=== Metin bölümü ===
Gezi yazısı yazılması belki de en zor şehir, o kadar özel bir şehir ki; tarih, sanat, eğlence, yemek, kültür her biri açısından ayrı ayrı ele alınıp anlatılması gerekir. Hayalle gerçek arasında bir yerde, Paris’teyiz efendim…Paris'te gezilecek, keşfedilecek o kadar çok yer var ki bütün bunları sıralamak, yazmak bir hayli zor...En belirgin gezilecek yerleri şöyle sıralayabiliriz: Eiffel Kulesi neredeyse Paris denildiğinde ilk akla gelen ve tabii ki her turistin görmeden dönmeyeceği yerdir. Adını tasarımcısından alır. Neredeyse tüm Paris’ten görülür 1930 yılında Chrysler binası yapılana kadar 320 m uzunluğu ile dünyanın en yüksek yapısı olmuştur. Uzaktan çok etkileyici olmamakla beraber altına gelince gerçekten devasa hali ile etkileyicidir. En önemli olay ise kuleye çıkmaktır. Kulenin her ayağında asansörleri ve 3 izleme platformu var. Paris sahip olduğu dünyaca ünlü müzeleri ile sanatseverler için adeta bir sanat merkez gibidir. Eğer siz de bir sanatseverseniz gezilebilecek en güzel yerlerden biri müzelerdir.
Paris’den bahsediyorsak Louvre Müzesinden de bahsetmemiz gerekir. Louvre 1200’lü yıllarda inşaa edilmiştir.Önceleri Kraliyet Sarayı olarak hizmet veren bina 1793 yılında müze olmuştur. St.Petersburg'daki Hermitage Müzesinden sonra Avrupa’nın en büyük 2. müzesidir. 80'li yıllarda önündeki cam piramit eklenmiştir.
Notre Dame; Paris’in görülmesi gereken en önemli yerlerindendir. Paris'in tam ortasındaki "Cite" denilen ada üzerinde 1163-1345 yılları arasında gotik tarzda inşaa edilen Victor Hugo'nun eseri Notre Dame'ın kamburu ile ünlenmiştir.
=== Gösterilen veriler ===
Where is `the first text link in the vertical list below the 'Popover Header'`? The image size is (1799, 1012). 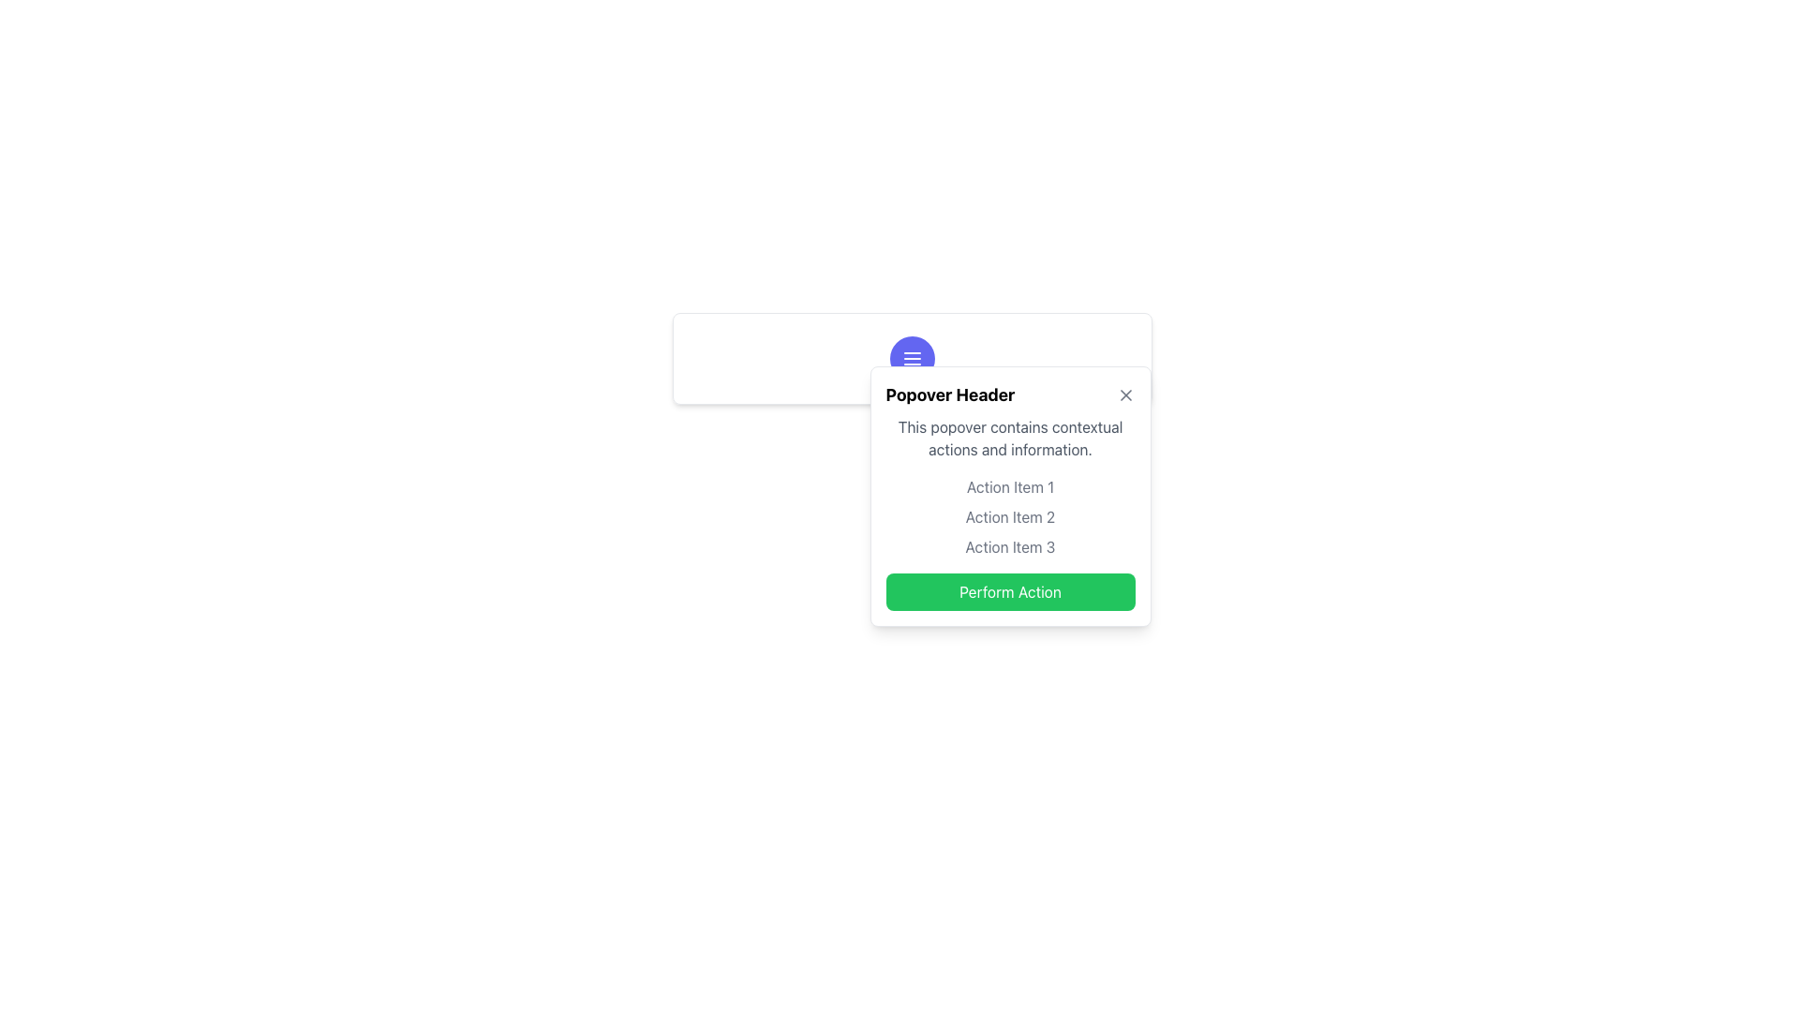
the first text link in the vertical list below the 'Popover Header' is located at coordinates (1009, 486).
===
◆ Görev hedefi ◆
Paris yazısının "Paris’den bahsediyorsak Louvre" ile başlayıp "cam piramit eklenmiştir." ile biten kısmını "cam piramit" yerine "cam yapı" koyarak güncelleyin ve yeniden yazın. Yukarıdaki veriler, metinden ayrı bir malzemedir.

◆ Görev yanıtı ◆
Paris’den bahsediyorsak Louvre Müzesinden de bahsetmemiz gerekir. Louvre 1200’lü yıllarda inşaa edilmiştir.Önceleri Kraliyet Sarayı olarak hizmet veren bina 1793 yılında müze olmuştur. St.Petersburg'daki Hermitage Müzesinden sonra Avrupa’nın en büyük 2. müzesidir. 80'li yıllarda önündeki cam yapı eklenmiştir.